▸ Your goal
Extract from the entries below, exactly as given, only the lines from the line containing "This screenshot has height=447, width=562." to the line containing "Given: Expand the Help menu", both lines included.

(Beginning of The data)

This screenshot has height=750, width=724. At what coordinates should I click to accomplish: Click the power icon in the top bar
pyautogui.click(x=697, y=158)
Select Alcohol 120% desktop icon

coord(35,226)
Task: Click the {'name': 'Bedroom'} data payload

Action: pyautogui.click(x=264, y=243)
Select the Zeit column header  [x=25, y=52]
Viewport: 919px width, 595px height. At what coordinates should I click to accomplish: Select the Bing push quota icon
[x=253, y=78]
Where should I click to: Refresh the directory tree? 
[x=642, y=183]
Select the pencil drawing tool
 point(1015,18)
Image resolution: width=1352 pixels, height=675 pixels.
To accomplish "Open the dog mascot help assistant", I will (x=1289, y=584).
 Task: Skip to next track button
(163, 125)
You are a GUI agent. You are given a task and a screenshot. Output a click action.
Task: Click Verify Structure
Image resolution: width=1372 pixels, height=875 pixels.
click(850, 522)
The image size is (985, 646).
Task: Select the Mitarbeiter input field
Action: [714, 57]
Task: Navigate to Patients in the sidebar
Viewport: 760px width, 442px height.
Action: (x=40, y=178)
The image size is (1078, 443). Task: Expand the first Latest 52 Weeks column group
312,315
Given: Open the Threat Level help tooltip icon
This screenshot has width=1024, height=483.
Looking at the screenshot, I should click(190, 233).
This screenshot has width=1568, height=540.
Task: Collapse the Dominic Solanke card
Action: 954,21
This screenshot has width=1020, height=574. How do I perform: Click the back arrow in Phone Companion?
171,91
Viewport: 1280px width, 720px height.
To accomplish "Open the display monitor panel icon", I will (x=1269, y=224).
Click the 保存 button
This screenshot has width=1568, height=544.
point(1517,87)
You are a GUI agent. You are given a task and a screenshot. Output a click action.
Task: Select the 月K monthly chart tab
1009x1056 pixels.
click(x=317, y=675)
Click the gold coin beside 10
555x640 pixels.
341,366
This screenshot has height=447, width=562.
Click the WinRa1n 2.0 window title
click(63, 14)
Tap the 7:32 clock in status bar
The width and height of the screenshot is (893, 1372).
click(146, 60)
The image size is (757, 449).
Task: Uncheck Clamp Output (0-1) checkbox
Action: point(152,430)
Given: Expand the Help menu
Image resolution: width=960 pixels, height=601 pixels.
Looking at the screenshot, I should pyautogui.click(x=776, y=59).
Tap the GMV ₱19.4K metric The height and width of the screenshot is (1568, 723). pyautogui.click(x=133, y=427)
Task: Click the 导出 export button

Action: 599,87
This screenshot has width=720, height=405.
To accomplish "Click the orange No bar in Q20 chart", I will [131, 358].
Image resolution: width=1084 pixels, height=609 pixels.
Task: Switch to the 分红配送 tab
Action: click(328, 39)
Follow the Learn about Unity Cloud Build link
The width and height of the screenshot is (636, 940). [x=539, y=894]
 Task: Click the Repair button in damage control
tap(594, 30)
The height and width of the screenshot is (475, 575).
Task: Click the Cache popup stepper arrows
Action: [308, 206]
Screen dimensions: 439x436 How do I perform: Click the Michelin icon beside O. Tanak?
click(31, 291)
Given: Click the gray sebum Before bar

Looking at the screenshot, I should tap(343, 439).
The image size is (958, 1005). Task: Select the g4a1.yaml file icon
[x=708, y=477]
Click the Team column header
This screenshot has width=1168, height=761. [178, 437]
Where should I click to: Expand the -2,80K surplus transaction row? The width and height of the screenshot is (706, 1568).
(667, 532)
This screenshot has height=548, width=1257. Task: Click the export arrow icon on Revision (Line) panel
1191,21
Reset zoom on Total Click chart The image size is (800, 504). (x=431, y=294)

(End of The data)

▸ Response to the task
This screenshot has height=447, width=562.
Click the WinRa1n 2.0 window title
click(63, 14)
Tap the 7:32 clock in status bar
The width and height of the screenshot is (893, 1372).
click(146, 60)
The image size is (757, 449).
Task: Uncheck Clamp Output (0-1) checkbox
Action: point(152,430)
Given: Expand the Help menu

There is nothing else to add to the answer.